**Exercise instructions:** Copy nothing from the entries below except the lines from the one containing "Instruction: Click the 'I'm" through the one containing "Task: Select the 图层 9 thumbnail", and copy those exactly.

-- Provided records follows --

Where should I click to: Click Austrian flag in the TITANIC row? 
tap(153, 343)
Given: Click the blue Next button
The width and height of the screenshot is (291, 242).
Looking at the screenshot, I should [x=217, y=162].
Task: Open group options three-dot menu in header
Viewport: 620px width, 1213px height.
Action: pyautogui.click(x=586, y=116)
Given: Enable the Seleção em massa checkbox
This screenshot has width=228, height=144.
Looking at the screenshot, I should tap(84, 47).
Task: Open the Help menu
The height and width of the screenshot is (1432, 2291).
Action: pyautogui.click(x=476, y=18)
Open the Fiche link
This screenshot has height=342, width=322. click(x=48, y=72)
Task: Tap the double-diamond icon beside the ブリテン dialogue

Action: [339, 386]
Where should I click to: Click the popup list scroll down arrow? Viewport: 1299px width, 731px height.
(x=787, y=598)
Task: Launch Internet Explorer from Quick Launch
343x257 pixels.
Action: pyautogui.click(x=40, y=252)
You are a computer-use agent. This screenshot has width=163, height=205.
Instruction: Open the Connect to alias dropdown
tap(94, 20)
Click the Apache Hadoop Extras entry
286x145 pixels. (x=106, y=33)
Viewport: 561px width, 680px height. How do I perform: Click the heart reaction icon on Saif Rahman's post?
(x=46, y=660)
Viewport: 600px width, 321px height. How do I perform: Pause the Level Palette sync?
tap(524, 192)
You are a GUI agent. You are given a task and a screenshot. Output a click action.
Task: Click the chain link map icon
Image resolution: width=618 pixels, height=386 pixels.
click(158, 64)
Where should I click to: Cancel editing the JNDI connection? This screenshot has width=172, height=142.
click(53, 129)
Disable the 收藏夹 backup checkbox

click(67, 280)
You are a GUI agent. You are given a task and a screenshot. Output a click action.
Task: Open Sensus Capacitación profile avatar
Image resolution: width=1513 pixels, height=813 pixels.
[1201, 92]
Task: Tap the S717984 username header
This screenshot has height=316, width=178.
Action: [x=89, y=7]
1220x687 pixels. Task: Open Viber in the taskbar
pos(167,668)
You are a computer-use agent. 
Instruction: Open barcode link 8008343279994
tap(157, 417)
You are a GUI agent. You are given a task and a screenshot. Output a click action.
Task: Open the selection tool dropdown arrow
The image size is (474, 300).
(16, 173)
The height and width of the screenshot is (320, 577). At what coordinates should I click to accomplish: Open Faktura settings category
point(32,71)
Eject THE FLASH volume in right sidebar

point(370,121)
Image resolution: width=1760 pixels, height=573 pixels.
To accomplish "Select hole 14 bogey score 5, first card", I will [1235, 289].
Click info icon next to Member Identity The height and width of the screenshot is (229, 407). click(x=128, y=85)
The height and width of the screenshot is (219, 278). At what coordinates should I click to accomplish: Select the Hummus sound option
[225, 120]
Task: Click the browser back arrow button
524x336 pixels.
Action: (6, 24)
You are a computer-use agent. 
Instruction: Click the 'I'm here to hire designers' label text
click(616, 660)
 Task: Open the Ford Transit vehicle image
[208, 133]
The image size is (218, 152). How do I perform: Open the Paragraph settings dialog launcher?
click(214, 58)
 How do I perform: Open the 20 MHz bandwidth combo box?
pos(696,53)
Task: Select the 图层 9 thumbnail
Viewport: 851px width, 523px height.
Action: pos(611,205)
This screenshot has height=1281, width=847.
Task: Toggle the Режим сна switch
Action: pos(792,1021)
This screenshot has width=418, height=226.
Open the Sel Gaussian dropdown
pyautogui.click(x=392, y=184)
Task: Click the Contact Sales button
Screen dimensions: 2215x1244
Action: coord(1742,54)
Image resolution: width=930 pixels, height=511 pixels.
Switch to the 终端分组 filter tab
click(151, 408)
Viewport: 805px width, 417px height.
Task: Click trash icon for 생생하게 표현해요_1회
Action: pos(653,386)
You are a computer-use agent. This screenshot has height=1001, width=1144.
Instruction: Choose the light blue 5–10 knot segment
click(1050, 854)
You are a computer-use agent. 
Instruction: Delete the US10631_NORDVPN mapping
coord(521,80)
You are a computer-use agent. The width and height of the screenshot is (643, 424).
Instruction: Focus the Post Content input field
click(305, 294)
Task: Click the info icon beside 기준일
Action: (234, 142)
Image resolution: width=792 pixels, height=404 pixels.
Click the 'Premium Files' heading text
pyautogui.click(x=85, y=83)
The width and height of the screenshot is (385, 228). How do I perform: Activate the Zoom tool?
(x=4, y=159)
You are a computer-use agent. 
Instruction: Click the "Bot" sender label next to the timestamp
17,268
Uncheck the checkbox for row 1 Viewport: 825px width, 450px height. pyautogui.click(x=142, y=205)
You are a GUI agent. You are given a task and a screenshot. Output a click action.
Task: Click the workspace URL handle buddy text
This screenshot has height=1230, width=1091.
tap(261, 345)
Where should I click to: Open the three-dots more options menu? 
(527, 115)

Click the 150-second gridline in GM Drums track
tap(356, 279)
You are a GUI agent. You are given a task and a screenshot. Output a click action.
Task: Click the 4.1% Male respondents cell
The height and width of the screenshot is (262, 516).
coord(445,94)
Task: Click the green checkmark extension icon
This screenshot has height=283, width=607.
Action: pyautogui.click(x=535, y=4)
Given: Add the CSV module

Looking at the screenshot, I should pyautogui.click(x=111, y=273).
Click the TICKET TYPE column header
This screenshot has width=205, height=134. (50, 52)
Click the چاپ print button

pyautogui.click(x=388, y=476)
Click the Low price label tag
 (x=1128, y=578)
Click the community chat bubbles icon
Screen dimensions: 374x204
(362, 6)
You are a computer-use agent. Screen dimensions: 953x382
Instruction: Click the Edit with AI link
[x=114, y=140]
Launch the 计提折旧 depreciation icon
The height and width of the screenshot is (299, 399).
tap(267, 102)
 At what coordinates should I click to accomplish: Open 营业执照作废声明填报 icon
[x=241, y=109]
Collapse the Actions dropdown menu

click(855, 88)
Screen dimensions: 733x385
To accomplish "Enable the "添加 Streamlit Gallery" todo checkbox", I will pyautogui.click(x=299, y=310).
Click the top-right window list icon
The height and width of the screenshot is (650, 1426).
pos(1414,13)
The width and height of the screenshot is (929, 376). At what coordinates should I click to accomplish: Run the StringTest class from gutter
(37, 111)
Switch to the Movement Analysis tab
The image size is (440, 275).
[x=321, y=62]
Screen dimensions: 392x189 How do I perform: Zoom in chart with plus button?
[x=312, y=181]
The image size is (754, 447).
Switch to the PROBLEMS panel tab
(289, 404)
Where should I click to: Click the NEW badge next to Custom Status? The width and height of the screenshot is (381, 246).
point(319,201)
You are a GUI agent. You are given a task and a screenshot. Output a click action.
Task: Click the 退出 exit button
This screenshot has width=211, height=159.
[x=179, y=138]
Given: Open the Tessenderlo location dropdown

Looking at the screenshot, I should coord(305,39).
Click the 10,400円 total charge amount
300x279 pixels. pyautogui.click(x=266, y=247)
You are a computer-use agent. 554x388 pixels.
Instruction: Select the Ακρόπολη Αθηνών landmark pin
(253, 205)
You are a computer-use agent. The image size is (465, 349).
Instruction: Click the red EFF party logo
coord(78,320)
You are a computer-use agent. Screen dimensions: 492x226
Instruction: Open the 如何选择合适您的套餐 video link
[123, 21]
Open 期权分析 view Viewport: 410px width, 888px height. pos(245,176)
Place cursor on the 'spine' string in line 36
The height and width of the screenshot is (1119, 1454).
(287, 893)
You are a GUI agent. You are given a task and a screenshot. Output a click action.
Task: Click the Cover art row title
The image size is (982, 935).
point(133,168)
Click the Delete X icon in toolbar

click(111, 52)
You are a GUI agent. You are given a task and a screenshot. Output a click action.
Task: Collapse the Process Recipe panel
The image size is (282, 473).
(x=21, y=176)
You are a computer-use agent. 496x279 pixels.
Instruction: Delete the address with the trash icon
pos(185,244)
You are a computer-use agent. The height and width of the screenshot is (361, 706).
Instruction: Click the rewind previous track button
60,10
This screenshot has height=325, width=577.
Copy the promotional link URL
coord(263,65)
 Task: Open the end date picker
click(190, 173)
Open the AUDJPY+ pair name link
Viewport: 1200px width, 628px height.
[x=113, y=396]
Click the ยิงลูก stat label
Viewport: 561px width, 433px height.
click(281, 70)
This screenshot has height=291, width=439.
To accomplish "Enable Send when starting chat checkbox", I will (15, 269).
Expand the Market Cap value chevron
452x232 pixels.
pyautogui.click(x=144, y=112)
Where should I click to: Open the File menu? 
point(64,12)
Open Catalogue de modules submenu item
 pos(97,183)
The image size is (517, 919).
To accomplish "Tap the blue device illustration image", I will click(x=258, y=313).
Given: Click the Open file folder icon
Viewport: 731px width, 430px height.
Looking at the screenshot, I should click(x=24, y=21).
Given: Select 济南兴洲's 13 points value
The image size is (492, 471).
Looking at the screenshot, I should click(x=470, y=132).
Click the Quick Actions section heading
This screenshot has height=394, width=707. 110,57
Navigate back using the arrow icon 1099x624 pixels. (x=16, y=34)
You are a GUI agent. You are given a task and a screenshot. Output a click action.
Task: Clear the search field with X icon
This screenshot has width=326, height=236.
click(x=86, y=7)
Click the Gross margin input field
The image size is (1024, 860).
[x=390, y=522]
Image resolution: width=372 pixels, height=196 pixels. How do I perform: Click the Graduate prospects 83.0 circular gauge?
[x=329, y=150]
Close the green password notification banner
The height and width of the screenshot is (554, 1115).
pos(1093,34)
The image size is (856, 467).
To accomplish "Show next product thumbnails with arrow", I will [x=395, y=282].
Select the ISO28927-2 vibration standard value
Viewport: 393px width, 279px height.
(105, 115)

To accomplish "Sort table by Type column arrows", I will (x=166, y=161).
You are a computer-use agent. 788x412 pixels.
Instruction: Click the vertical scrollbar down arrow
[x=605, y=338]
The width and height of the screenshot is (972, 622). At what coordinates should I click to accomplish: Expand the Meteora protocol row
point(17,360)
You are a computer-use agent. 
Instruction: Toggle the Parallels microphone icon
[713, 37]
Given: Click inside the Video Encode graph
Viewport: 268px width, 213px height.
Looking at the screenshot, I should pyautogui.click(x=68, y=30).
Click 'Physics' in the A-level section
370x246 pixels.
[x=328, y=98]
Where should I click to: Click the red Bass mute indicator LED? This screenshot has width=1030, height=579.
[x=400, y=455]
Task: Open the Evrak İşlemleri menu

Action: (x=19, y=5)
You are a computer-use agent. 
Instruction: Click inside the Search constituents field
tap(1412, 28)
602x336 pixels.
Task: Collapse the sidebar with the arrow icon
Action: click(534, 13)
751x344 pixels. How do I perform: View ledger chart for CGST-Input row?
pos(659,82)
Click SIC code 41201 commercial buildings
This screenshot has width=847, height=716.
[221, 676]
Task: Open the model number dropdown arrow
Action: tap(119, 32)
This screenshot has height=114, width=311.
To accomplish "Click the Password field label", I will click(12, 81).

-- Provided records concluded --

**Expected answer:**
Instruction: Click the 'I'm here to hire designers' label text
click(616, 660)
 Task: Open the Ford Transit vehicle image
[208, 133]
The image size is (218, 152). How do I perform: Open the Paragraph settings dialog launcher?
click(214, 58)
 How do I perform: Open the 20 MHz bandwidth combo box?
pos(696,53)
Task: Select the 图层 9 thumbnail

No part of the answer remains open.